Workshops

Powerful day today with a Shakespeare workshop. Amy was leading, this is a new company for me. She showed up in a branded tracksuit with a Frantic Assembly workshop and it was brilliant to see what she brings. I’m still building my workshop for this company. It’s not a high paid gig, it’s something for the gaps. Being part of her workshop today was very revealing.
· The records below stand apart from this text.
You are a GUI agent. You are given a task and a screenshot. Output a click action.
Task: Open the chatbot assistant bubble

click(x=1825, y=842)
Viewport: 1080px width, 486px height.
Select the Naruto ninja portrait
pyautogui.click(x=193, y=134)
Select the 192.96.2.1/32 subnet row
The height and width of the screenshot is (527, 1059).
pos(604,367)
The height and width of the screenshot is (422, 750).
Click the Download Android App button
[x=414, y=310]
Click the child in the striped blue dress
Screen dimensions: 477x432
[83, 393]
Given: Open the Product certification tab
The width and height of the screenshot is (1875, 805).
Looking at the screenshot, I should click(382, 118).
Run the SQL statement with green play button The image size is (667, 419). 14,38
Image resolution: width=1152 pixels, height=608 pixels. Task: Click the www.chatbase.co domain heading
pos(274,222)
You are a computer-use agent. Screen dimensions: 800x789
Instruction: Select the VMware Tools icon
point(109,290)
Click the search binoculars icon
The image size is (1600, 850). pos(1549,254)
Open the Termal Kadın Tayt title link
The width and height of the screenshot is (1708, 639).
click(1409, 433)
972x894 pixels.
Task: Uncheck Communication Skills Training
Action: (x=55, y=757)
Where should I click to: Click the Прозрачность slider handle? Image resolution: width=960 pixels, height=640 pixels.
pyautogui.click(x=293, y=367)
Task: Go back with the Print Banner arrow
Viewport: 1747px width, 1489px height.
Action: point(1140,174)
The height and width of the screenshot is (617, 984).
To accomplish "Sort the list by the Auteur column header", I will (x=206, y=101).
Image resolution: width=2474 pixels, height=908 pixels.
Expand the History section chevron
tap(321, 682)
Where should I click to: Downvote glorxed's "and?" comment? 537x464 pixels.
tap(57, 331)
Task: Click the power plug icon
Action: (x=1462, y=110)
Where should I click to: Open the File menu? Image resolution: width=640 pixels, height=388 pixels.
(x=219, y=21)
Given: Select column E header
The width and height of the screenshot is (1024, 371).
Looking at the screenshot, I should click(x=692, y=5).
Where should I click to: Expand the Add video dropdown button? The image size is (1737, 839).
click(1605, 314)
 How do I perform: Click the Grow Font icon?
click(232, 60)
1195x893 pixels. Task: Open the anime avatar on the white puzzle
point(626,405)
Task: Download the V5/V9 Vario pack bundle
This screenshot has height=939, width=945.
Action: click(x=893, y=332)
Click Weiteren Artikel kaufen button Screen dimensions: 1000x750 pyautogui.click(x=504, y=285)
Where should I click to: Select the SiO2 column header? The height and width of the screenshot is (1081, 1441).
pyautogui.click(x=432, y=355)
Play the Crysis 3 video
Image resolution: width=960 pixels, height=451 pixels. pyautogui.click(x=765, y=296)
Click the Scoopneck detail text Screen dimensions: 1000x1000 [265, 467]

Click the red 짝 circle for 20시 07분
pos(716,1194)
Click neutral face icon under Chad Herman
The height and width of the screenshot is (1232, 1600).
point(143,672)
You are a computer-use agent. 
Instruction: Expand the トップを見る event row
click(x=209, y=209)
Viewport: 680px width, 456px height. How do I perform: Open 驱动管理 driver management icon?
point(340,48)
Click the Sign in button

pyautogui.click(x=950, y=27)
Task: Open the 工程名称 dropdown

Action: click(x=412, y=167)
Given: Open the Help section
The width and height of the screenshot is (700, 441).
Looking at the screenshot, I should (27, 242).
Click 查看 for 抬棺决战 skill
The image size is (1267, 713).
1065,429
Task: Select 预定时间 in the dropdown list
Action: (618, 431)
I first met Amy when she was still at Guildhall and she thought I was German. She’s Irish. I had been drafted in to replace an actor in her year that had a breakdown and didn’t show up for the third year. I played the German juror in 12 Angry Men. She’s brilliantly reactive and her mind was blown when she discovered I wasn’t German. I wasn’t being method, she just wasn’t in the same play as me and assumed. My years in the German part of Switzerland likely helped my accent. I’ve occasionally had amdrammers query my German accent on stage because it is correct and not demonstrative. I’ve spent a long time with people who are German speakers but are using English to the best of their abilities. The key is about exploring the bits they’re good at and the bits they aren’t thinking of. Observation is better than generalisation. Ja ich bin Cherman is only gonna be spoken by people who aren’t trying, and the majority of Germans speak English better than the idea of them do. Bad emphasis, unusual sentence structure and lack of nuance is much more honest than any of that WW2 crap, but ignorance is pervasive in audiences as well as performers.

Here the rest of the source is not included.